(Collection entries)
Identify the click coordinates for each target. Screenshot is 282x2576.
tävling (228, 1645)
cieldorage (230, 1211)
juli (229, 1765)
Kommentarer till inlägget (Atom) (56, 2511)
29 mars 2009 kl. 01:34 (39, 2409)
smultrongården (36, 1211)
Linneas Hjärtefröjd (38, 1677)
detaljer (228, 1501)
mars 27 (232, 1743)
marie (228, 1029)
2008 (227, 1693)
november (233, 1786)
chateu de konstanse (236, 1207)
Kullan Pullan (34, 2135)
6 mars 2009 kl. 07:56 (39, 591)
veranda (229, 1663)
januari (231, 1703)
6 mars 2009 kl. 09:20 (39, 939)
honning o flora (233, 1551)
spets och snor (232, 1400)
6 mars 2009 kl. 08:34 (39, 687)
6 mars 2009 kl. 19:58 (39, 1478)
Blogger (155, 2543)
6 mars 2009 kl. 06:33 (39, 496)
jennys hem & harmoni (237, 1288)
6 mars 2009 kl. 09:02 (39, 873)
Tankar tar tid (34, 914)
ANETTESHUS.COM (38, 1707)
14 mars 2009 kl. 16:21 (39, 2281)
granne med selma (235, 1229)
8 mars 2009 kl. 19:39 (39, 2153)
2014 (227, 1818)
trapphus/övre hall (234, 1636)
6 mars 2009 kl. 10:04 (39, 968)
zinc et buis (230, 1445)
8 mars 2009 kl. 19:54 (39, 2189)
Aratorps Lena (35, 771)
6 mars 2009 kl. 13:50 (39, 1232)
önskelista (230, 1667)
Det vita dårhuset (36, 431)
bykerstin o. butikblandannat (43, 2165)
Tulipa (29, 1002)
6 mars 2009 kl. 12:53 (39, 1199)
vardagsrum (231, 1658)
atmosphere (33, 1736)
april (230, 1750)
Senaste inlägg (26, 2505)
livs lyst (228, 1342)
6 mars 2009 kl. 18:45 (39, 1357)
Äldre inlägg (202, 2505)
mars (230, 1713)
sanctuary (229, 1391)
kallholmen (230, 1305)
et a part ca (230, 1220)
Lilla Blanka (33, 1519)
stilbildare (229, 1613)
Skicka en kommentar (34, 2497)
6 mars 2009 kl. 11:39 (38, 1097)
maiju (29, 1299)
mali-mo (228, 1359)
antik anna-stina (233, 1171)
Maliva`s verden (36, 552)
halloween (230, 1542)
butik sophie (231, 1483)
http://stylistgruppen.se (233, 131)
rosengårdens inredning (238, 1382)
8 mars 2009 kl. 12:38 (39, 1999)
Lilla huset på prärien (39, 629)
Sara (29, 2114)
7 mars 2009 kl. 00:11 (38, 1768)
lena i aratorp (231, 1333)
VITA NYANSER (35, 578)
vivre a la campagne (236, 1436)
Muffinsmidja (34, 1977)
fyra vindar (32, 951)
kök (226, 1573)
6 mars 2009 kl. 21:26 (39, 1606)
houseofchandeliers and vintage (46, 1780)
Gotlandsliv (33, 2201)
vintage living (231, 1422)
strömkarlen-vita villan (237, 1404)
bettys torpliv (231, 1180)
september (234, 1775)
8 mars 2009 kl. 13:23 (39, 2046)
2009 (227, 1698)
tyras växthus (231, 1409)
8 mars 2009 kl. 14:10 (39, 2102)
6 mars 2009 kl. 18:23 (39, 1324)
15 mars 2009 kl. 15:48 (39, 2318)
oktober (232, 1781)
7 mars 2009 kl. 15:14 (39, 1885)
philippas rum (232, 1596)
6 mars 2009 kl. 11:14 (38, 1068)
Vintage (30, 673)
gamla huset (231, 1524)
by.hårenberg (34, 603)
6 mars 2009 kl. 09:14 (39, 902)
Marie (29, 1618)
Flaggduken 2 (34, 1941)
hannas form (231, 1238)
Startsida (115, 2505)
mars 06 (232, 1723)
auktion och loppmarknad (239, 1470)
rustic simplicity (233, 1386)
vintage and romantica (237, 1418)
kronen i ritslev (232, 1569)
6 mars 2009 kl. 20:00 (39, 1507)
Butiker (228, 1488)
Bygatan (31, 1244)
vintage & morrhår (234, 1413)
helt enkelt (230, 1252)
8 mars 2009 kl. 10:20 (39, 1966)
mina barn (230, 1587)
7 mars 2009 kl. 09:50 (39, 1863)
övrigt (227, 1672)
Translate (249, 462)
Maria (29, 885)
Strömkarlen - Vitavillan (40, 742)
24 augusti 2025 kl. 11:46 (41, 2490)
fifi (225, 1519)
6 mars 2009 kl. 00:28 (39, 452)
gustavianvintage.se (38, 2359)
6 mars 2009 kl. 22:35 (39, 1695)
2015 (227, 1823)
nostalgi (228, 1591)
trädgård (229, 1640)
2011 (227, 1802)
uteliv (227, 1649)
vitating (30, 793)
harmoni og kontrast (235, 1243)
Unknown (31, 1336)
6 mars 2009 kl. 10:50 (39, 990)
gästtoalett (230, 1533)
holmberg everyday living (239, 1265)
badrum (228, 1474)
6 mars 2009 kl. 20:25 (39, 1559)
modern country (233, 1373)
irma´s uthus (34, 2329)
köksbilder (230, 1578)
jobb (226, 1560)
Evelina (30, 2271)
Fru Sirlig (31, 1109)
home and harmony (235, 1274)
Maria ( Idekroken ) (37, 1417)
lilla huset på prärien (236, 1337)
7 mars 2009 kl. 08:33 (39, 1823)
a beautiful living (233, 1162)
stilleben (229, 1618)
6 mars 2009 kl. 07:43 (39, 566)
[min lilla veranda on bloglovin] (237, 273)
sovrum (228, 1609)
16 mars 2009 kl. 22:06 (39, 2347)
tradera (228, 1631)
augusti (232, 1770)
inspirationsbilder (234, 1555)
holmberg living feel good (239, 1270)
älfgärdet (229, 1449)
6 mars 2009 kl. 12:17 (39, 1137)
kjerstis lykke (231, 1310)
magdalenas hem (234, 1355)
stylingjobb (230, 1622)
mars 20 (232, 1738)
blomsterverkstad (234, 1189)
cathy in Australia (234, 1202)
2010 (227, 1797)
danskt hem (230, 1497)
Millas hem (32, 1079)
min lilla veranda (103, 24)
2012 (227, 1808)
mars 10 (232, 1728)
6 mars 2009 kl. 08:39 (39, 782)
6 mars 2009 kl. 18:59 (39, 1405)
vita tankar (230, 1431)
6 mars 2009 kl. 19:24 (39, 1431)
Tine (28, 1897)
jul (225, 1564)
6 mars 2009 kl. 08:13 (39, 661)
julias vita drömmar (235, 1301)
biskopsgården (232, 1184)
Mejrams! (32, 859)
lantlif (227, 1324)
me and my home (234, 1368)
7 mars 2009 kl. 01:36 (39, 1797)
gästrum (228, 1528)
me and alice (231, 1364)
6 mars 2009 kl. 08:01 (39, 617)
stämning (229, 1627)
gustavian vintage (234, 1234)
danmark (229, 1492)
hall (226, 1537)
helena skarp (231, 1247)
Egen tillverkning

* _Brief_
Go through the entries above and copy each line with "prärien" in it.

* _Response area_
Lilla huset på prärien (39, 629)
lilla huset på prärien (236, 1337)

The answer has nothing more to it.